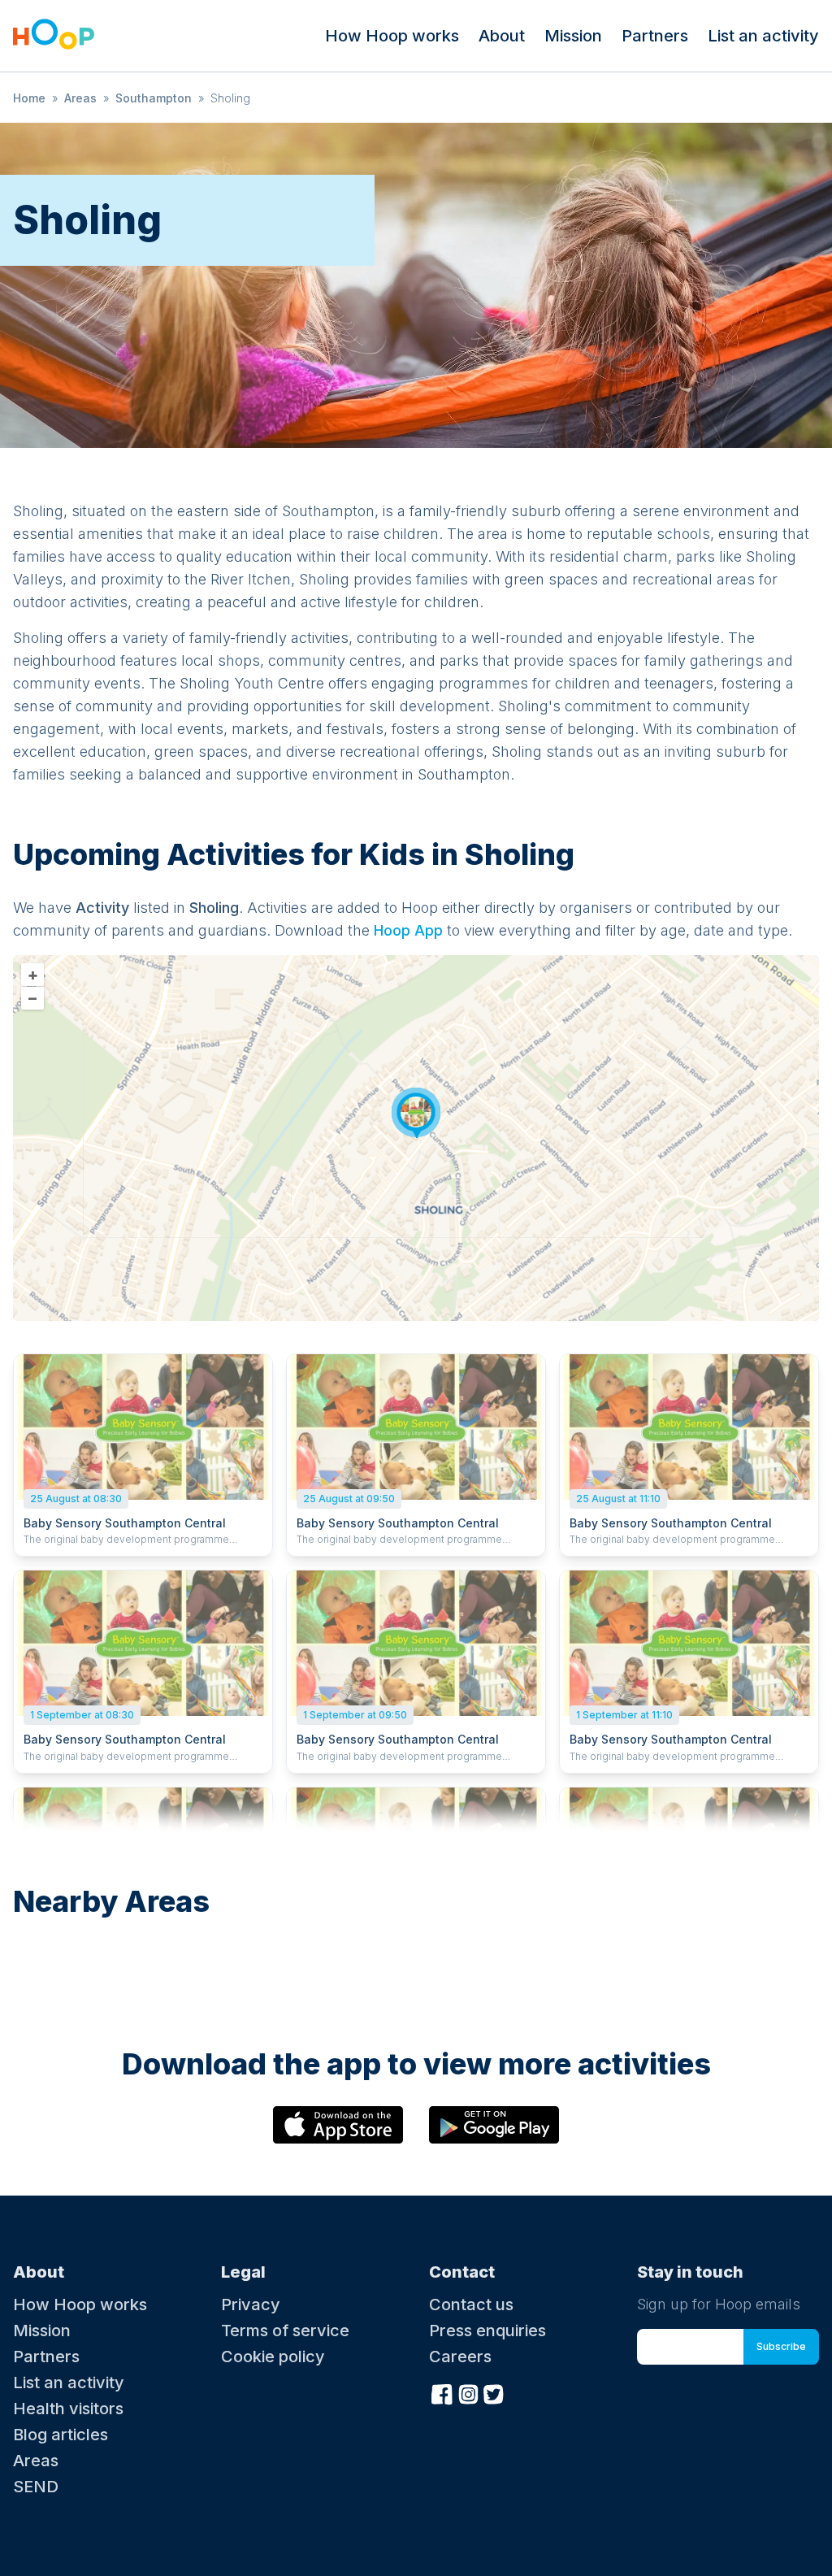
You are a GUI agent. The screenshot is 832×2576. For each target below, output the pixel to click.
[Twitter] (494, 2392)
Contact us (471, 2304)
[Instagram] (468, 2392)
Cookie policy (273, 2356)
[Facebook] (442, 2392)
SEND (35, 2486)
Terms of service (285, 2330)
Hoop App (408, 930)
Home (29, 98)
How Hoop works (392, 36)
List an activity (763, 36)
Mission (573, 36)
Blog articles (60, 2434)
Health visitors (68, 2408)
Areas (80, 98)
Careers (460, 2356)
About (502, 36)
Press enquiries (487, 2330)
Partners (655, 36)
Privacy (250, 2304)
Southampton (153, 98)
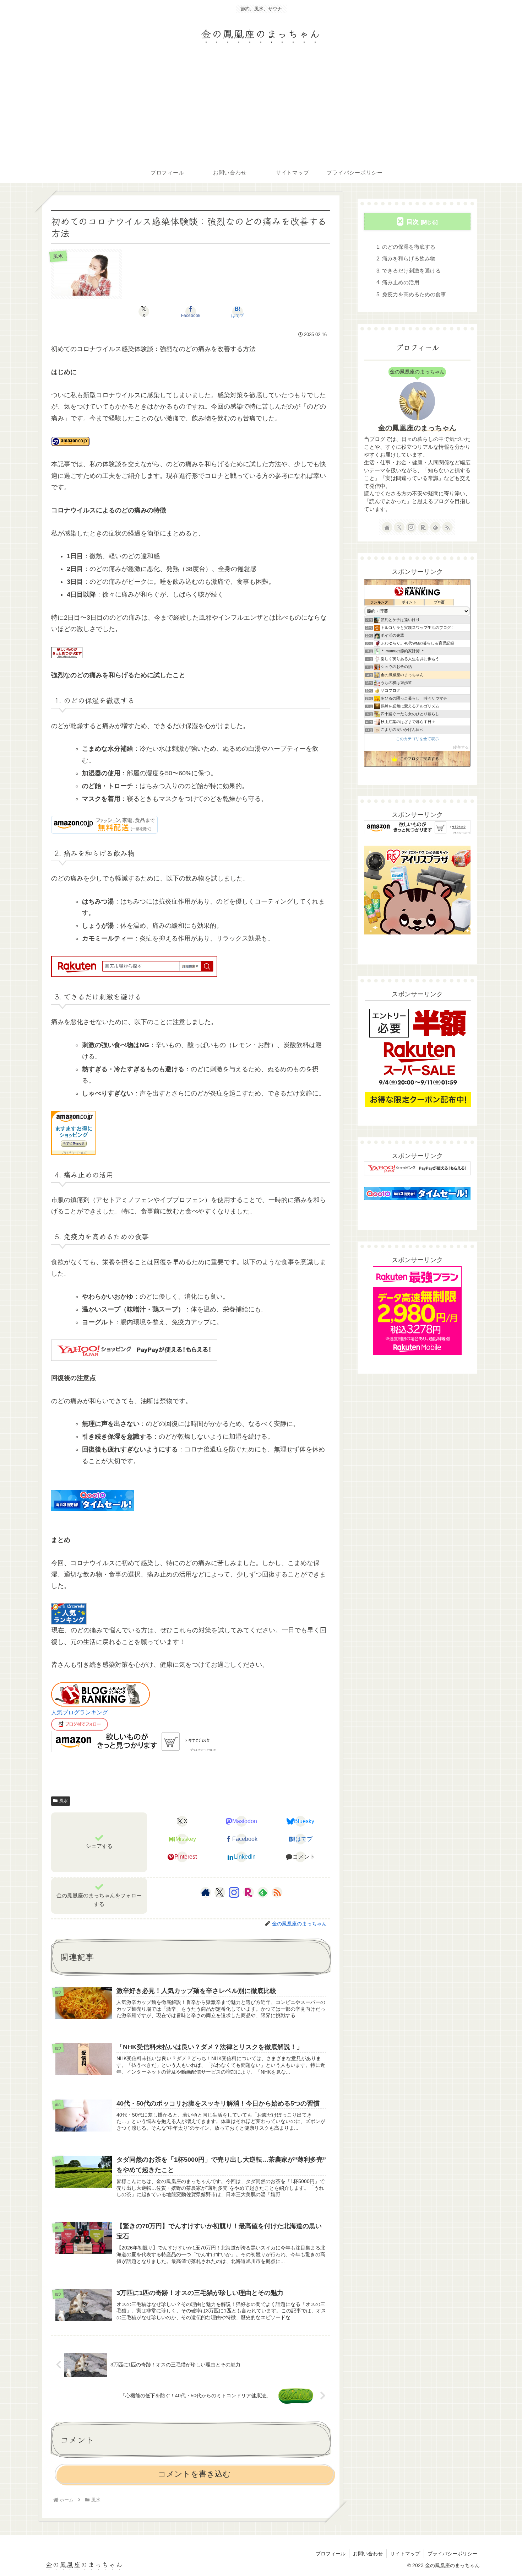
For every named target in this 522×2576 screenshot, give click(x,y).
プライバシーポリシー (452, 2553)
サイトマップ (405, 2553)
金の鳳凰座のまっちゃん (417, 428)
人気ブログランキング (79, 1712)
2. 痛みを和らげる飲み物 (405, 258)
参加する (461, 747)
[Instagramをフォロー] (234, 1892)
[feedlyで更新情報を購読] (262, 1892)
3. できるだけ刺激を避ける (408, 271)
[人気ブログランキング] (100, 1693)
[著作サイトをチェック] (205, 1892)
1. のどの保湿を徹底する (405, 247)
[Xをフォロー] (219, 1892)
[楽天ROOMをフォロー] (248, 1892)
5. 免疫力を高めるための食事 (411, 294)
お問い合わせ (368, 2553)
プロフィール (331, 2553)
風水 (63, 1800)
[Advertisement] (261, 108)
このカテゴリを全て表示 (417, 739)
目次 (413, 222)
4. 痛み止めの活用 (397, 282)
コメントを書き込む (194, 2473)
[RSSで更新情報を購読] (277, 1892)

● Work instructions: Filter the entries down to the lines with the word "target" in them, and copy those lines.

● Result of the exercise:
You are a GUI agent. The screenshot is 832×2576. For each target below, output the pixel to click.
For every named target in this 522×2576 screenshot, give click(x,y).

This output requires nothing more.